◆ Description of the task: Skipping all pictures, please restate word for word the lines from the one that contains "Switch to the Pháp sư tab" through the last line of the entries.

◆ Listed records:
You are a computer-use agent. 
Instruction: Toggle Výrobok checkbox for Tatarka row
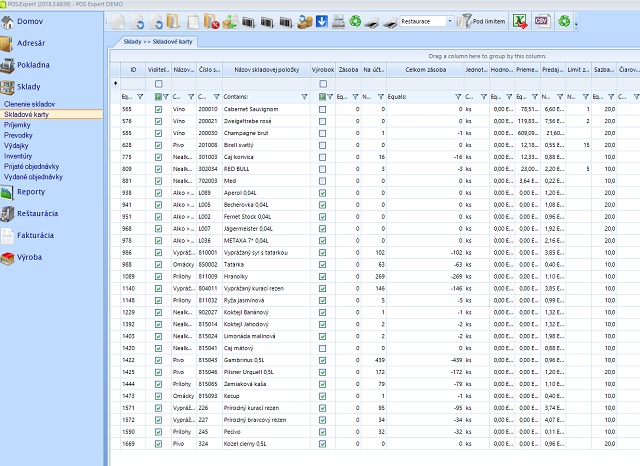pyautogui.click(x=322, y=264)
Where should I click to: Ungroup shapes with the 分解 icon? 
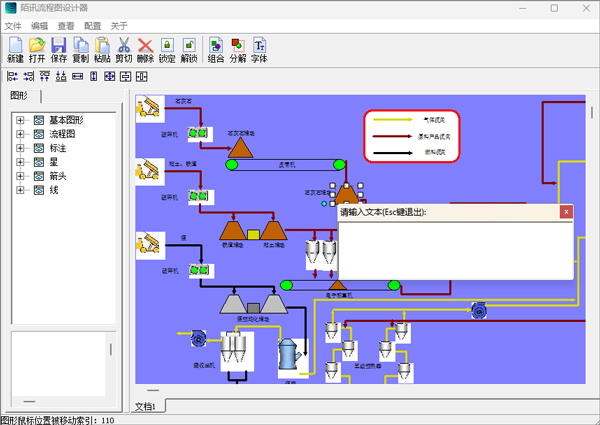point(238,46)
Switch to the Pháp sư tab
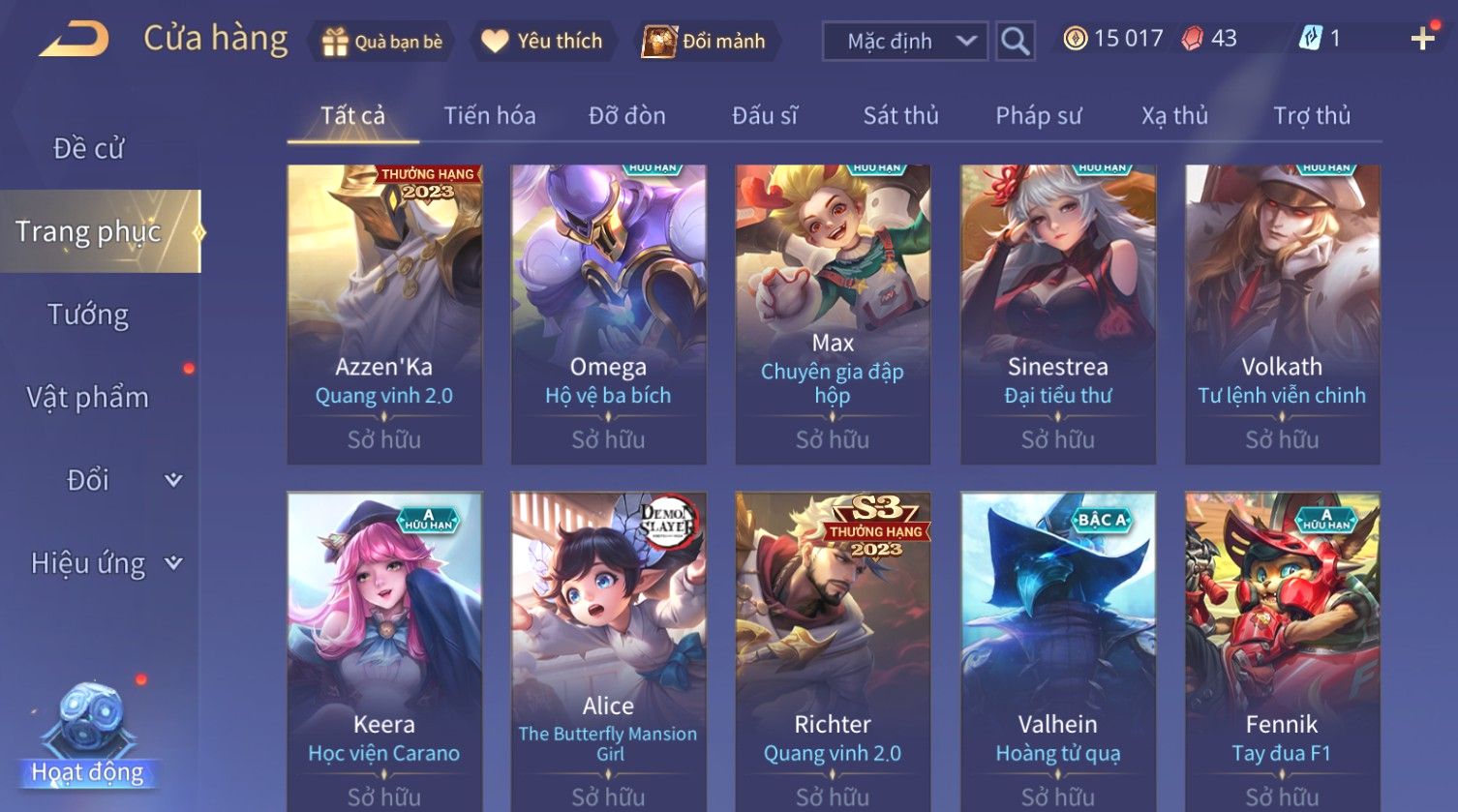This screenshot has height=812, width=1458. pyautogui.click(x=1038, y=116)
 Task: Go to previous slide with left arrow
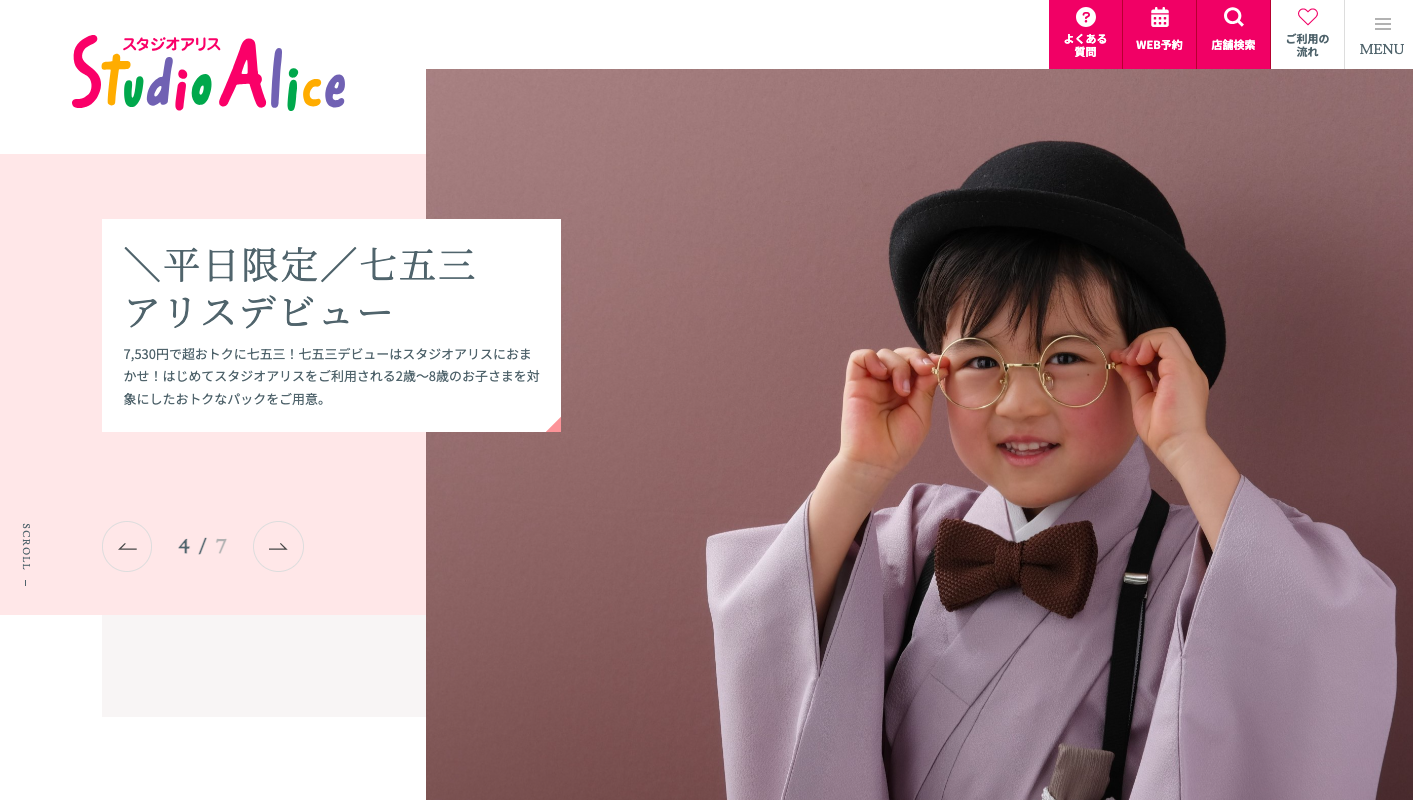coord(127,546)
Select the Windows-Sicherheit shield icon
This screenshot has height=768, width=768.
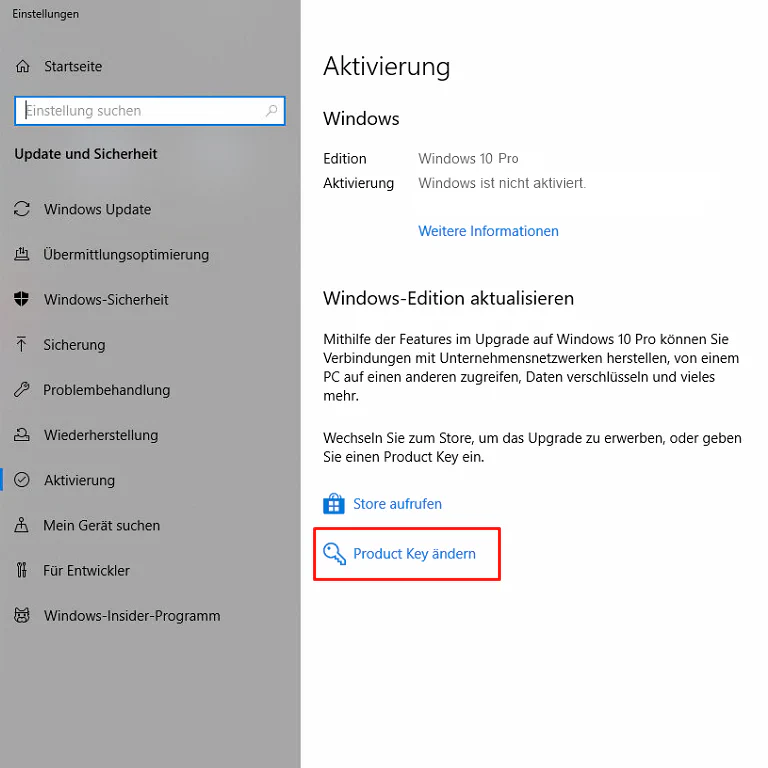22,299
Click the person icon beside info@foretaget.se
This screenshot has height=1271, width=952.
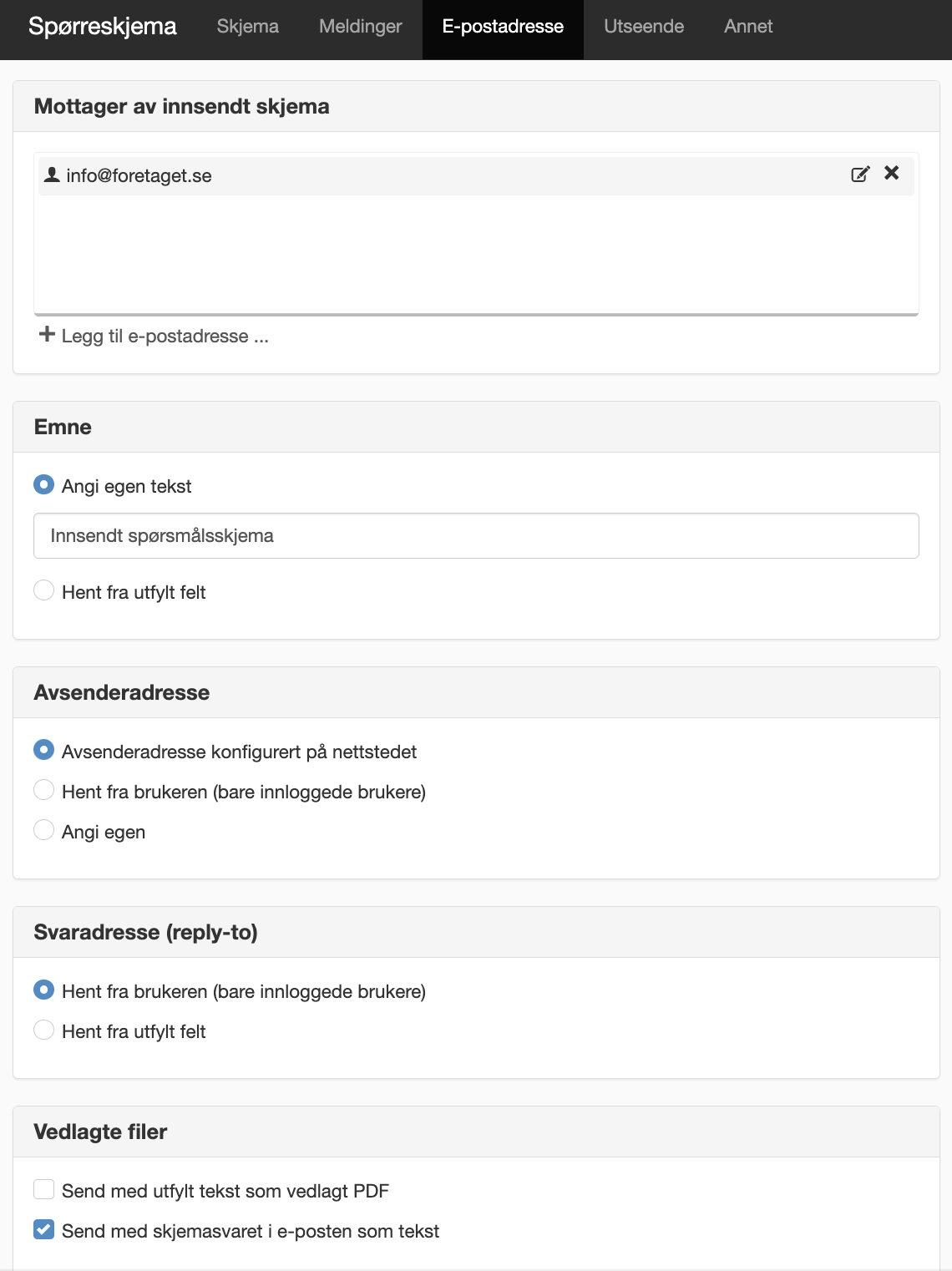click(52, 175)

◆ Solution for this problem:
Switch to the Pháp sư tab
This screenshot has height=812, width=1458. pyautogui.click(x=1038, y=116)
 Task: Go to previous slide with left arrow
coord(127,546)
Select the Windows-Sicherheit shield icon
This screenshot has height=768, width=768.
22,299
Click the person icon beside info@foretaget.se
This screenshot has height=1271, width=952.
click(52, 175)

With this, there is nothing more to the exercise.